Manufacturing methods will differ in detail from plant to plant, but there is a general processing pattern that prevails everywhere. It is this pattern that makes the chocolate industry distinctive from every other industry. For example, all manufacturers carefully catalogue each shipment according to its particular type and origin. This is very important, because it enables them later to maintain exact control over the flavor blending of beans for roasting.
Basically, this is what happens to make chocolate:
- After sorting and cleaning, the cocoa beans are roasted for up to two hours.
- The cocoa beans are then shelled. What remains are chocolate nibs, which contain 54% cocoa butter.

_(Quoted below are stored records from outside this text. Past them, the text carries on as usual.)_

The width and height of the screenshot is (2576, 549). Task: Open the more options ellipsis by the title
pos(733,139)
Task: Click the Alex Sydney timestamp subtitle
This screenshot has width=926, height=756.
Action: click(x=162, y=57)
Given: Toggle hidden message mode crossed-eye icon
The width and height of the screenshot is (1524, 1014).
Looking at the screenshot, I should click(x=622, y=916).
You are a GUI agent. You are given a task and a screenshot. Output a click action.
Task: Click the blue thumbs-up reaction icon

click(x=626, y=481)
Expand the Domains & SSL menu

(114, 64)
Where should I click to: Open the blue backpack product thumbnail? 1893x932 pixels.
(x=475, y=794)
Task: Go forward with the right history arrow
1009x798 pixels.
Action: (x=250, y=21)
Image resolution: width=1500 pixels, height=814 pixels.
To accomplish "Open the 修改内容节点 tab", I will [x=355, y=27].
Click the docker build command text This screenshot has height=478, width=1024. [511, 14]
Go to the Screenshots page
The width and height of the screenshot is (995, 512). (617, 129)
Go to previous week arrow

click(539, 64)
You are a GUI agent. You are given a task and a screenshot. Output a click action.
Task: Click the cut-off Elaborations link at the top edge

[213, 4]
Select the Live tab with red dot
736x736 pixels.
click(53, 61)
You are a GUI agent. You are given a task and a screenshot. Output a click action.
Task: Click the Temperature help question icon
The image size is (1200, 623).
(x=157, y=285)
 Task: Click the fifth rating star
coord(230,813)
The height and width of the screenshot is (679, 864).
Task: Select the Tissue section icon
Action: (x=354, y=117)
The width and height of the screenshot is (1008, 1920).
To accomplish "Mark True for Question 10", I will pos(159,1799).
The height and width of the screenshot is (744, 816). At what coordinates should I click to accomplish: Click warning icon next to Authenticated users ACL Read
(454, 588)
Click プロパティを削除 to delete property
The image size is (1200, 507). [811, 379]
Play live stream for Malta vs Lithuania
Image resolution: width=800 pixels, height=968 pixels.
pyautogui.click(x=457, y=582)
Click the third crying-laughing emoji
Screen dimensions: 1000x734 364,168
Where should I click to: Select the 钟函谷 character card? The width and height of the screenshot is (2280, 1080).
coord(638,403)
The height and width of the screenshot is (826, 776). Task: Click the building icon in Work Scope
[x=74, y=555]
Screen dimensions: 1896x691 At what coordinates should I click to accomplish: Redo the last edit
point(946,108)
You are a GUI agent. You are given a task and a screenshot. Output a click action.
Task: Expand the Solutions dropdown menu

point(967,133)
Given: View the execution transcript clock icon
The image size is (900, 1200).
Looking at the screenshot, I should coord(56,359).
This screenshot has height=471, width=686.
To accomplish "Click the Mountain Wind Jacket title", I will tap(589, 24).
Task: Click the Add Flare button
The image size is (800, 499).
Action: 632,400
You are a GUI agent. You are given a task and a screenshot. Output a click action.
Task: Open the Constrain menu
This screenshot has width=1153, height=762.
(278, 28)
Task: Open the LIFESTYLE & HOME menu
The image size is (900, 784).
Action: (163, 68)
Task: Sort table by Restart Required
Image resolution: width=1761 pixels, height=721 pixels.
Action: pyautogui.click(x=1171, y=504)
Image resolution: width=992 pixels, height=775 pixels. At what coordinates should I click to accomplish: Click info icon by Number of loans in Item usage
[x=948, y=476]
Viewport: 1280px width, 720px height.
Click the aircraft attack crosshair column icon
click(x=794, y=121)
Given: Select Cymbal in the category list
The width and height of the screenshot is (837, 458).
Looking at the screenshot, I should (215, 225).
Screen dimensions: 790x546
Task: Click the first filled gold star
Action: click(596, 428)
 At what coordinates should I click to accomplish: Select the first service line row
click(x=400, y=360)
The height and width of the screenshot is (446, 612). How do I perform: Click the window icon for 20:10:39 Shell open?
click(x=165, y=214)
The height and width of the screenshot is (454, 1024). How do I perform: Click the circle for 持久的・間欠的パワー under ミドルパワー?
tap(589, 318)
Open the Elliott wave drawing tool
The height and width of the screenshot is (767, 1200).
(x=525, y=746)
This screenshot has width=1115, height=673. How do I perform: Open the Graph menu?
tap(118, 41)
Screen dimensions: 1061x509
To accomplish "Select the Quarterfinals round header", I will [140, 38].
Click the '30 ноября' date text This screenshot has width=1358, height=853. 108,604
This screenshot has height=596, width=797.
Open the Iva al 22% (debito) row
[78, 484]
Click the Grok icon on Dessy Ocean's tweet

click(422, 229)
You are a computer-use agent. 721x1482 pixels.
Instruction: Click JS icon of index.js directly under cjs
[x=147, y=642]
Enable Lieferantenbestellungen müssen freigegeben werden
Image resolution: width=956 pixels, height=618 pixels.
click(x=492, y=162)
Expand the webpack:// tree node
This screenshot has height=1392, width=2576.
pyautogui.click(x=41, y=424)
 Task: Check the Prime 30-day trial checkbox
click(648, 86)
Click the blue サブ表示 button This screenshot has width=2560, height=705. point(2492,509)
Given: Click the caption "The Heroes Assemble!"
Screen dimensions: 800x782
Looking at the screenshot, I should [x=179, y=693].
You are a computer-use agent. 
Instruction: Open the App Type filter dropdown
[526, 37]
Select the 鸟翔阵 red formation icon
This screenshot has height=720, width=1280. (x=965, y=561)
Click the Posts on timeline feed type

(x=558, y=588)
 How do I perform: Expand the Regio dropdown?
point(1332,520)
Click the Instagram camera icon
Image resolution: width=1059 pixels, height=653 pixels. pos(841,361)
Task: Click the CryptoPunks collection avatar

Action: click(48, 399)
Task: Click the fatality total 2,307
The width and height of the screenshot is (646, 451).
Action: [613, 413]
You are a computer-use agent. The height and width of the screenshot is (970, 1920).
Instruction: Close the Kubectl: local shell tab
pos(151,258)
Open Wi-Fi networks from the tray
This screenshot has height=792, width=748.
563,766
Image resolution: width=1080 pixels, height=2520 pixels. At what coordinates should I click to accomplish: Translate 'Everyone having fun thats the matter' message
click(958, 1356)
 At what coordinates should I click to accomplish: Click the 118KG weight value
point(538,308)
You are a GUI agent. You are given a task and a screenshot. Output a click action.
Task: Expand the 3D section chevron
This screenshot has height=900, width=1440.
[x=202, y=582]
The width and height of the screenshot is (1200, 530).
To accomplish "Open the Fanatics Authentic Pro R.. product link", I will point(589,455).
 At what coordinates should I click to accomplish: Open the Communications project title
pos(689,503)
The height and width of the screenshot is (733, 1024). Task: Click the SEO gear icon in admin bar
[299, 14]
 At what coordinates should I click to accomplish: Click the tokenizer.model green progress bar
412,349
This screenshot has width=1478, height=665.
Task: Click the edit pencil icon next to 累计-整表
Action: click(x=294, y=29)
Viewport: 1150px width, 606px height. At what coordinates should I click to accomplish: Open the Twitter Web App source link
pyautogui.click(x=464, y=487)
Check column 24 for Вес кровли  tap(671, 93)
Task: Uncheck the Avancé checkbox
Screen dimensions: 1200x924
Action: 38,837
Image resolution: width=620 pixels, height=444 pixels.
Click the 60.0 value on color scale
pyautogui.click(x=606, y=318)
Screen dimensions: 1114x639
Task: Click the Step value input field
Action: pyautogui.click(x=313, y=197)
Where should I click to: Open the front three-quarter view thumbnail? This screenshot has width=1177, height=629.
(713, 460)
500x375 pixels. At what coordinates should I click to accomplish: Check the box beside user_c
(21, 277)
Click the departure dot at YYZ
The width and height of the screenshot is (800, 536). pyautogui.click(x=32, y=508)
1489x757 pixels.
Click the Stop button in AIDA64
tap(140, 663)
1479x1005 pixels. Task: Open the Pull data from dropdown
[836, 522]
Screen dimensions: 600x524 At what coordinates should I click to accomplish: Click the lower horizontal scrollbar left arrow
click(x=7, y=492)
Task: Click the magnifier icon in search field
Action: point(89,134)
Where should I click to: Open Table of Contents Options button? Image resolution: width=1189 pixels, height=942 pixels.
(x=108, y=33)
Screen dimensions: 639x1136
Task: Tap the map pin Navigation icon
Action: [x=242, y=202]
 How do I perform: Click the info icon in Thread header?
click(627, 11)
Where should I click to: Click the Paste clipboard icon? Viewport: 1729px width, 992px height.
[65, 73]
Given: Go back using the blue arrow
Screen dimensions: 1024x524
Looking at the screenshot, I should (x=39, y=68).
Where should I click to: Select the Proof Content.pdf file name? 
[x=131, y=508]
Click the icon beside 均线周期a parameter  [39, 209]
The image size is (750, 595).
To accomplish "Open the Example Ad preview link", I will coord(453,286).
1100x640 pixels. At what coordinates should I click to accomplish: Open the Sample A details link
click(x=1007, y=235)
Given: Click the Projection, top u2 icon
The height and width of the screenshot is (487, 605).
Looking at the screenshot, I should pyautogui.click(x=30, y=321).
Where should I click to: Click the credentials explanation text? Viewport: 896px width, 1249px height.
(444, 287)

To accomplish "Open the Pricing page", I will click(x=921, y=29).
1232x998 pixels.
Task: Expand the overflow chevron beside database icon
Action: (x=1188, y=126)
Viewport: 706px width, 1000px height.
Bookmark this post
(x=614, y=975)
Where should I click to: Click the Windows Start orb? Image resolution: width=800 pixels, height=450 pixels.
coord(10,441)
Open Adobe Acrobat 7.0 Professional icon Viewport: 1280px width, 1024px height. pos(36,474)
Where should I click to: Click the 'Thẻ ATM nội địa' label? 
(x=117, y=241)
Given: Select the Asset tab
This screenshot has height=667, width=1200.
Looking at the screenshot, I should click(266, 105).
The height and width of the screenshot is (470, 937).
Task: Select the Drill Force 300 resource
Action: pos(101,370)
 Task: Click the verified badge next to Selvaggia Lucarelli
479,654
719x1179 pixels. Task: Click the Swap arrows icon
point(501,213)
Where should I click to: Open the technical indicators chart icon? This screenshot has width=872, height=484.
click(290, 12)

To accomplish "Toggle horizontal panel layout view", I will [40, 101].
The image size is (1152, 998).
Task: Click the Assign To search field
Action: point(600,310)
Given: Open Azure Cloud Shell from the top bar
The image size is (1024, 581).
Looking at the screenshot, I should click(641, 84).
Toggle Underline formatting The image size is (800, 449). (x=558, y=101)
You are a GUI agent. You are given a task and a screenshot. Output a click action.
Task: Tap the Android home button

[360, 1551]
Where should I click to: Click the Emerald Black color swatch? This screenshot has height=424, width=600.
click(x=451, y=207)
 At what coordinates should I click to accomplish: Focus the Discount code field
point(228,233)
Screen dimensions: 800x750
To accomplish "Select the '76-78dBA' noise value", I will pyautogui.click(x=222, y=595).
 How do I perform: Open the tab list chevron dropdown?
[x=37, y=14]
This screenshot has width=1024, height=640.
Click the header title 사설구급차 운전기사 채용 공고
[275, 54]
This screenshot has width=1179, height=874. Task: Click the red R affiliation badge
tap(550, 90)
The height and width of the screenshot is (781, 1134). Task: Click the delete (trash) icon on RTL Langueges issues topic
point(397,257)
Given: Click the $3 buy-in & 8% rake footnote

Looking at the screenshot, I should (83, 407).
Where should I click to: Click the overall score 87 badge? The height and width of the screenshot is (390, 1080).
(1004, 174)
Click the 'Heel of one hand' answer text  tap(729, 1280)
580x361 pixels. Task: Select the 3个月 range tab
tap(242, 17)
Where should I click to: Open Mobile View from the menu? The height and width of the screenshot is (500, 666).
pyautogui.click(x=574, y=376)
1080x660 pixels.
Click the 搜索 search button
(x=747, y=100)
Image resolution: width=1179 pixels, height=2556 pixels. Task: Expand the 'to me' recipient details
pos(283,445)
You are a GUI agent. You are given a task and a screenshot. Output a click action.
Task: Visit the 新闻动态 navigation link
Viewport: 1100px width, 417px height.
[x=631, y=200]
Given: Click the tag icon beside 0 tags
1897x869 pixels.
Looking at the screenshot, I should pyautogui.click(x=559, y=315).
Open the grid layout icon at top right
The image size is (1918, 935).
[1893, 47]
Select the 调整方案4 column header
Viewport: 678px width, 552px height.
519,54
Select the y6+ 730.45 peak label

Cocoa butter is the natural fat of the bean.
- As the nibs are ground, cocoa butter is released, transforming the solid nibs into the free-flowing substance known as chocolate liquor. Chocolate liquor (not alcoholic, just liquid) is the essence of all real chocolate products.
- The chocolate liquor is passed through huge presses to remove a desired amount of the cocoa butter to be used later. Cocoa butter is an amazing vegetable fat that resists rancidity and oxidation and can be kept for years without spoiling. A small amount of cocoa butter is sold to the cosmetics industry.
- After the cocoa butter is removed, a pressed cake is left. This is the cocoa powder. The cocoa powder can still contain up to 10% of cocoa butter and will be sold bulk or as an ingredient for bakers, along with chocolatiers.
- Solid chocolate is made by adding back together the different parts -cocoa butter, cocoa power – and other ingredients – sugar, perhaps milk and vanilla – to achieve the individual manufacturer’s desired finished taste.
- The mixture then travels through a series of heavy rollers until there is a refined smooth paste ready for conching.
- Conching is a flavor development process which “kneads” the chocolate.
- The final step is tempering, a process that gradually raises, lowers and then raises the temperature again to set degrees. FINALLY, this finished product is poured into many shapes from candy bar sizes to ten pound slabs.